__Your goal__. Reproduce the conversation passage from "Ryan: A really" to "running to obsolescence.", putting "interface" in place of "GUI".

What I find interesting is that you’re talking about trends and you’re talking about capital turnover, so the cash flow of that. What’s interesting is how you’re looking at trends and strategy, but then also because of your background in trading, you understand value.
Just because of your cash flow, that doesn’t mean that it’s got high enterprise value. You’re weaving this together, Maceo, just talking about the risk of casting this vote. In our training, what we do has some context behind it, is we walk through the buildup of the discounted cash flow.
Company‑specific risk is the biggest variant. You could weave that in as you’re talking about capital turnover and trends. A lot of people aren’t looking at trends, and they’re not looking at a couple of these key components. They’re just waking up and grinding away. They just grind, and they aren’t looking up.
Maceo: Because of my trading background, I’ll try and make it simple and practical at the same time. SaaS, if you don’t know, is software as a service. You’re going to code a bunch of this stuff up. Of course, the adage is there, “Why do I need your crap instead of a spreadsheet?” Let’s assume that you have an idea that’s better than a spreadsheet.
Ryan: A really expensive GUI, right?
Maceo: Right. By the way, it’s probably not, which is part of your problem. I hate to break it to you. Let’s say you do have something that’s actually going to work. Where most people go wrong is in understanding that your solution is running to obsolescence.
The magic is in thinking where the market is going to be three years from now, five years from now, which is also why it’s really tough. The way around all of this, again thinking about value, is going to a smaller market.

__Data extract__.

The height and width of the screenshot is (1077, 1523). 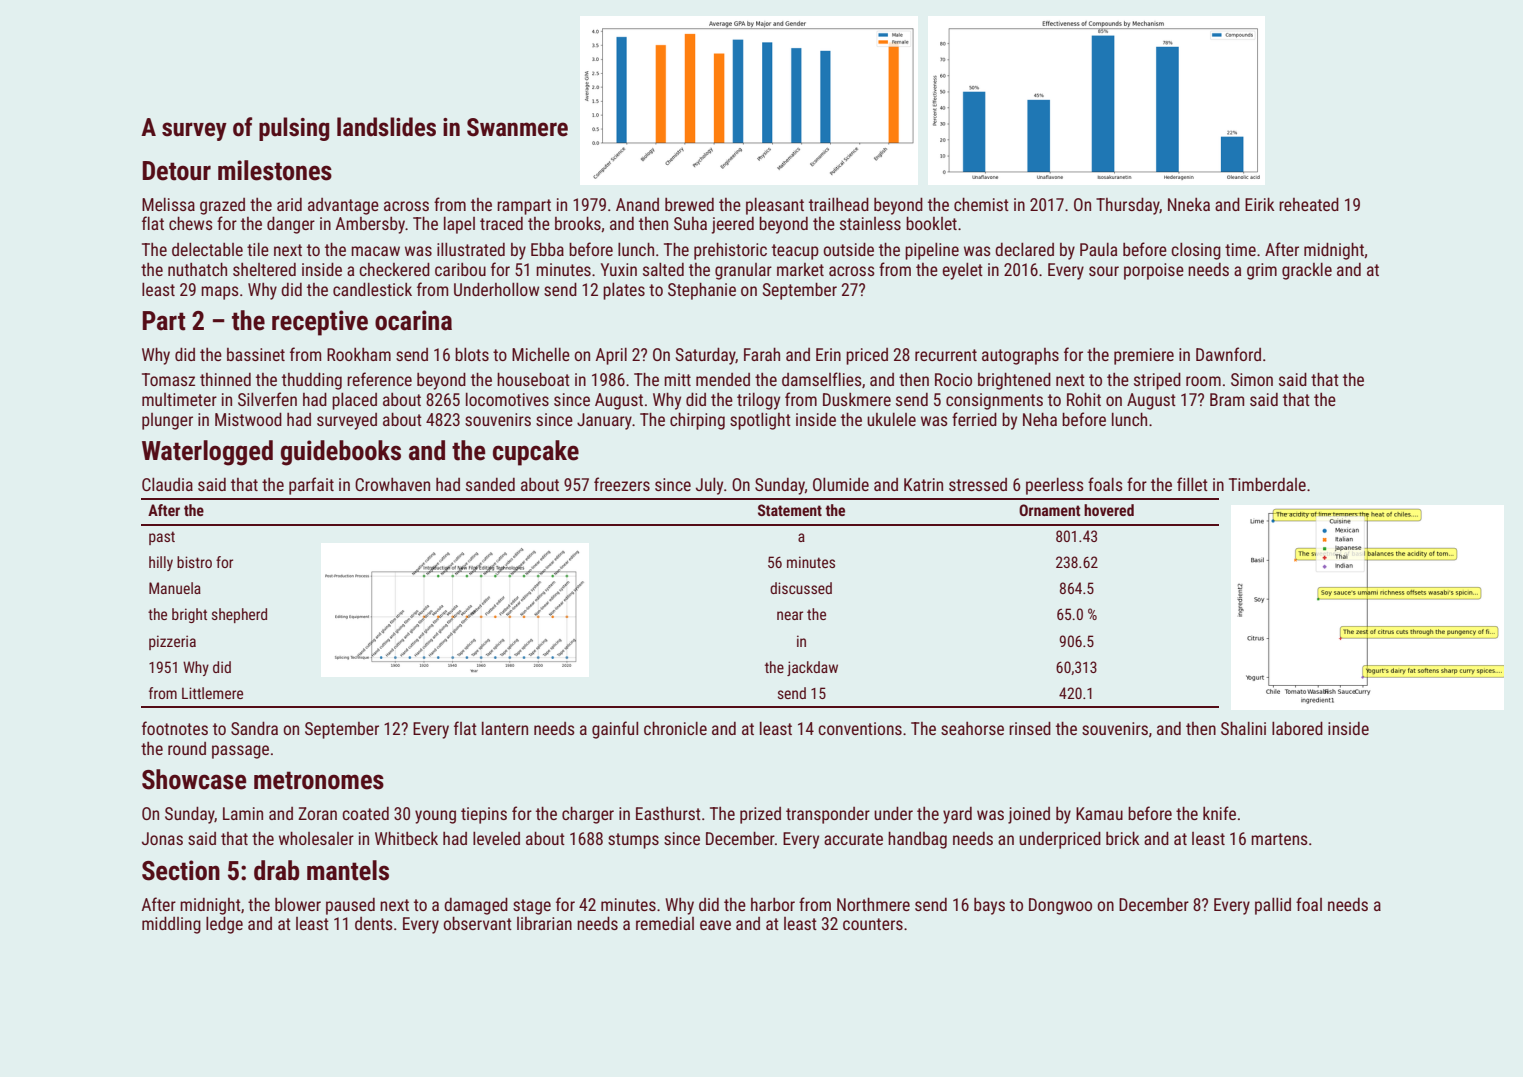 I want to click on milestones, so click(x=275, y=170).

__Completed task__.
Ryan: A really expensive interface, right?
Maceo: Right. By the way, it’s probably not, which is part of your problem. I hate to break it to you. Let’s say you do have something that’s actually going to work. Where most people go wrong is in understanding that your solution is running to obsolescence.